EXERCISE DESCRIPTION.
Lay out every line of the records below as a JSON list of strings, one string per line, with blank lines left out.

___ EXERCISE MATERIALS ___

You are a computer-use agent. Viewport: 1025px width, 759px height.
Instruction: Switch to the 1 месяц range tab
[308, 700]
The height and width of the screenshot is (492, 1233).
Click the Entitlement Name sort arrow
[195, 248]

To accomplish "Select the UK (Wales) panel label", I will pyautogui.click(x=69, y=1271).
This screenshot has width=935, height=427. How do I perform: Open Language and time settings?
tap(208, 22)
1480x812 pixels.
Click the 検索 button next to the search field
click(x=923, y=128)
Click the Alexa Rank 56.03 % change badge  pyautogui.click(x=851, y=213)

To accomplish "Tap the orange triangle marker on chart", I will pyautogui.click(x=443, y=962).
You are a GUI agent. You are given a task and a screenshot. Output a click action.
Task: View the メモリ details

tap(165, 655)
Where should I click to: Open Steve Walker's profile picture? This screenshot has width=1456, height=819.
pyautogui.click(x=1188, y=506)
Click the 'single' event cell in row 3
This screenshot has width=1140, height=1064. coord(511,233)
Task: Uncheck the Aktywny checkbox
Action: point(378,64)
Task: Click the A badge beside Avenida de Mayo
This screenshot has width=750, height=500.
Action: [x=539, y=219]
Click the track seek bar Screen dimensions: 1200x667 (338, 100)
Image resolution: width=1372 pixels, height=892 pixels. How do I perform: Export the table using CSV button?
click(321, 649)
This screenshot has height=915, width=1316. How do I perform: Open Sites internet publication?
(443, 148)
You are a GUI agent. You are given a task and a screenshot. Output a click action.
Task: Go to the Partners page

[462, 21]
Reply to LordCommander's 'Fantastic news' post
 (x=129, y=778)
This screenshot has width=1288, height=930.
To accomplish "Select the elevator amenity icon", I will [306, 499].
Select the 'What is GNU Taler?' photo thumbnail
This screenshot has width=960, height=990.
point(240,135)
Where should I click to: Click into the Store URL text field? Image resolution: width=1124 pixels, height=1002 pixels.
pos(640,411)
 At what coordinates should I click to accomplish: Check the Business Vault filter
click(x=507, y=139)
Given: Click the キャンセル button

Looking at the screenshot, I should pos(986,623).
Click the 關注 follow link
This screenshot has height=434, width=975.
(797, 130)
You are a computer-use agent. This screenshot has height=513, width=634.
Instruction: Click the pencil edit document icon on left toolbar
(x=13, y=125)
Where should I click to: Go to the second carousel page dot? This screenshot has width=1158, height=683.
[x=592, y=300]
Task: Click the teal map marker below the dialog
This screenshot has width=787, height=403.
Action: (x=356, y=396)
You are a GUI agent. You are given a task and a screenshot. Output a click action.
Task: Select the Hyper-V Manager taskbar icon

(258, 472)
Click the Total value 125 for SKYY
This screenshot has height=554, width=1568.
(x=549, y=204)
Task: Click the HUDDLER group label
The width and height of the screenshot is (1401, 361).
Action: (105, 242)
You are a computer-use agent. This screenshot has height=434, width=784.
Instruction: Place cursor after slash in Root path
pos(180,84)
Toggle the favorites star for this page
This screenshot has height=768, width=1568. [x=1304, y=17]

___

WRITTEN RESPONSE.
[
  "You are a computer-use agent. Viewport: 1025px width, 759px height.",
  "Instruction: Switch to the 1 месяц range tab",
  "[308, 700]",
  "The height and width of the screenshot is (492, 1233).",
  "Click the Entitlement Name sort arrow",
  "[195, 248]",
  "To accomplish \"Select the UK (Wales) panel label\", I will pyautogui.click(x=69, y=1271).",
  "This screenshot has width=935, height=427. How do I perform: Open Language and time settings?",
  "tap(208, 22)",
  "1480x812 pixels.",
  "Click the 検索 button next to the search field",
  "click(x=923, y=128)",
  "Click the Alexa Rank 56.03 % change badge  pyautogui.click(x=851, y=213)",
  "To accomplish \"Tap the orange triangle marker on chart\", I will pyautogui.click(x=443, y=962).",
  "You are a GUI agent. You are given a task and a screenshot. Output a click action.",
  "Task: View the メモリ details",
  "tap(165, 655)",
  "Where should I click to: Open Steve Walker's profile picture? This screenshot has width=1456, height=819.",
  "pyautogui.click(x=1188, y=506)",
  "Click the 'single' event cell in row 3",
  "This screenshot has width=1140, height=1064. coord(511,233)",
  "Task: Uncheck the Aktywny checkbox",
  "Action: point(378,64)",
  "Task: Click the A badge beside Avenida de Mayo",
  "This screenshot has width=750, height=500.",
  "Action: [x=539, y=219]",
  "Click the track seek bar Screen dimensions: 1200x667 (338, 100)",
  "Image resolution: width=1372 pixels, height=892 pixels. How do I perform: Export the table using CSV button?",
  "click(321, 649)",
  "This screenshot has height=915, width=1316. How do I perform: Open Sites internet publication?",
  "(443, 148)",
  "You are a GUI agent. You are given a task and a screenshot. Output a click action.",
  "Task: Go to the Partners page",
  "[462, 21]",
  "Reply to LordCommander's 'Fantastic news' post",
  " (x=129, y=778)",
  "This screenshot has width=1288, height=930.",
  "To accomplish \"Select the elevator amenity icon\", I will [306, 499].",
  "Select the 'What is GNU Taler?' photo thumbnail",
  "This screenshot has width=960, height=990.",
  "point(240,135)",
  "Where should I click to: Click into the Store URL text field? Image resolution: width=1124 pixels, height=1002 pixels.",
  "pos(640,411)",
  " At what coordinates should I click to accomplish: Check the Business Vault filter",
  "click(x=507, y=139)",
  "Given: Click the キャンセル button",
  "Looking at the screenshot, I should pos(986,623).",
  "Click the 關注 follow link",
  "This screenshot has height=434, width=975.",
  "(797, 130)",
  "You are a computer-use agent. This screenshot has height=513, width=634.",
  "Instruction: Click the pencil edit document icon on left toolbar",
  "(x=13, y=125)",
  "Where should I click to: Go to the second carousel page dot? This screenshot has width=1158, height=683.",
  "[x=592, y=300]",
  "Task: Click the teal map marker below the dialog",
  "This screenshot has width=787, height=403.",
  "Action: (x=356, y=396)",
  "You are a GUI agent. You are given a task and a screenshot. Output a click action.",
  "Task: Select the Hyper-V Manager taskbar icon",
  "(258, 472)",
  "Click the Total value 125 for SKYY",
  "This screenshot has height=554, width=1568.",
  "(x=549, y=204)",
  "Task: Click the HUDDLER group label",
  "The width and height of the screenshot is (1401, 361).",
  "Action: (105, 242)",
  "You are a computer-use agent. This screenshot has height=434, width=784.",
  "Instruction: Place cursor after slash in Root path",
  "pos(180,84)",
  "Toggle the favorites star for this page",
  "This screenshot has height=768, width=1568. [x=1304, y=17]"
]